Thanks to Bethany Nowviskie (@nowviskie), I just read “No More Plan B – A Very Modest Proposal for Graduate Programs in History”, by Anthony Grafton, the president of the American Historical Association, and Jim Grossman, the AHA’s executive director. In a nutshell, Grafton and Grossman encourage us to get beyond the post-PhD binary of “tenure track job” or “Plan B”.
I left the university, ABD, to take a job at the National Film Board of Canada (the move, I was told by my academic friends and colleagues, spelled “the end of my academic career”). Most of the friends that I made in graduate school ended up outside the ivory tower, in areas including public history, polling, government relations, and fundraising. They have achieved considerable success (and impressive salaries).
This is the (often happy) reality, and Grafton and Grossman say our PhD programs should account for it. A chunk of my summer was dedicated to surveying digital humanities PhD courses, and then developing one for my university’s new Humanities PhD program. Along the way, I got to think long and hard about what a PhD should look like in 2011.

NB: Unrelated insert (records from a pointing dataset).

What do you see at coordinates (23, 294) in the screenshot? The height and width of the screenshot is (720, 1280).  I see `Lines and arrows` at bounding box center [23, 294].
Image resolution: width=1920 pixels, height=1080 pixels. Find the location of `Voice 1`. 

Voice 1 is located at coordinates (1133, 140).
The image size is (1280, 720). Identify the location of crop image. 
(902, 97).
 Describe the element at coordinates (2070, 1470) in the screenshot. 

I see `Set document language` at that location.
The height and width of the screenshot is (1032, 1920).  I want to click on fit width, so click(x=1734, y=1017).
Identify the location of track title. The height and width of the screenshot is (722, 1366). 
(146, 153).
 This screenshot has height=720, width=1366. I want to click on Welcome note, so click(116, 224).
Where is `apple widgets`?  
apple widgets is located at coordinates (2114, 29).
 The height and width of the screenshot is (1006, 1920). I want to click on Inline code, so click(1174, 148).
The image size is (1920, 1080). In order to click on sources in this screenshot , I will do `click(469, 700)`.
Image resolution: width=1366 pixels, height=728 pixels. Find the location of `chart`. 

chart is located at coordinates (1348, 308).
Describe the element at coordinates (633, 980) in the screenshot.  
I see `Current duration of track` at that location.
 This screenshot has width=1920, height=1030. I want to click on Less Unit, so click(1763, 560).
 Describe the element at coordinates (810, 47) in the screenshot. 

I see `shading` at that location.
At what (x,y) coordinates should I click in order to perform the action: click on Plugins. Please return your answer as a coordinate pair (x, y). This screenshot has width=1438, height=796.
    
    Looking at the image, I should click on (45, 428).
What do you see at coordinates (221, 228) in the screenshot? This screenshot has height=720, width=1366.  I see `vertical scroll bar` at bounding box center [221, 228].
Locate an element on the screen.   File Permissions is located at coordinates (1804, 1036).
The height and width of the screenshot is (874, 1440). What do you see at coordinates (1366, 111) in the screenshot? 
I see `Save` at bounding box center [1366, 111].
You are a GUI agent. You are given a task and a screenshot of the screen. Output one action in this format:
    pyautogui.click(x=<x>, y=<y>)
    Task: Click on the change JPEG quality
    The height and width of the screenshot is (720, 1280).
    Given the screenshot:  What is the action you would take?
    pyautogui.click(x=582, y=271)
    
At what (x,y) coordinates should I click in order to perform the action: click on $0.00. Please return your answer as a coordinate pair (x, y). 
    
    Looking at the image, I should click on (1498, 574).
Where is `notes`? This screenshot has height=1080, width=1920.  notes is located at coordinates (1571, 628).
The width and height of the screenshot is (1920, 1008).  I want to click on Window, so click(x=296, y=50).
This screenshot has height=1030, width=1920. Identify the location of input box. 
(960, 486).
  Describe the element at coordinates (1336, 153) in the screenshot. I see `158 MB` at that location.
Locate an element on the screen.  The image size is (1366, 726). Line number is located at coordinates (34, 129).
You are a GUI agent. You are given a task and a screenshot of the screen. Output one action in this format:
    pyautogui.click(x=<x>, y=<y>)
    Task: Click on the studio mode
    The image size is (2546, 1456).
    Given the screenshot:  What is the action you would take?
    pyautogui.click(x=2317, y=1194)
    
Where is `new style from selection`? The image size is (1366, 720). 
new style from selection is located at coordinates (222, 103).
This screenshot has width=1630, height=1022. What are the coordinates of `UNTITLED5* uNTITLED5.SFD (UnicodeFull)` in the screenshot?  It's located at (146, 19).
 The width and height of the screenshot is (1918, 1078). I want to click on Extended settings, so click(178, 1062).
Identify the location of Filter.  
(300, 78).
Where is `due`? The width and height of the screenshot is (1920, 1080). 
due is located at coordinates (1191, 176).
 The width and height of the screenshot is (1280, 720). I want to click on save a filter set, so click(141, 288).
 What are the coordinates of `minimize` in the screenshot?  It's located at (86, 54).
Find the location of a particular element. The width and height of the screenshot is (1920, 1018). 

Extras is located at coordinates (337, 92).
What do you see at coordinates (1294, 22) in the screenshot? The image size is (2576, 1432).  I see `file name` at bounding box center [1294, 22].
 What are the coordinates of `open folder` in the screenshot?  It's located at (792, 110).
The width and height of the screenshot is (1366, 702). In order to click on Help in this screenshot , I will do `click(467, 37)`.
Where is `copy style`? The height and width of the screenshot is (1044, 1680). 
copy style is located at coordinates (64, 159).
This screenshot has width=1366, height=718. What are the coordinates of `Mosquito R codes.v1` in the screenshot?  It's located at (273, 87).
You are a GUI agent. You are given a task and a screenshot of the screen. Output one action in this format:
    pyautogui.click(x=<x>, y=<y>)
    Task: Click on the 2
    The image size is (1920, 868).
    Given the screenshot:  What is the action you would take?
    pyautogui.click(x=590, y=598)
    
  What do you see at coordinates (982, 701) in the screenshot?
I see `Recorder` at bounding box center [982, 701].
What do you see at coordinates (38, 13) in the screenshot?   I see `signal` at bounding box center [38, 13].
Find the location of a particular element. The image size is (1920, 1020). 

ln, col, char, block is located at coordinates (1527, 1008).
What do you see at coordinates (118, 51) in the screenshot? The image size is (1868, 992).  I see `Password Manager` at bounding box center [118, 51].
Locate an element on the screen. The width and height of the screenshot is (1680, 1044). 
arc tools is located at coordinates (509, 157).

Here’s the paragraph from Grafton and Grosman that jumps out at me:
“…A second, and much bigger, step would be to examine the training we offer, and work out how to preserve its best traditional qualities while adding new options. If we tell new students that a history PhD opens many doors, we need to broaden the curriculum to ensure that we’re telling the truth. If the policy arena offers opportunities, and we think it does, then interested students need some space (and encouragement) to take courses in statistics, economics, or public policy. Accounting, acting, graphic design, advanced language training: students thinking at once creatively and pragmatically have all sorts of options at our research universities. And of course there’s the whole exploding realm of digital history and humanities, and the range of skills required to practice them.”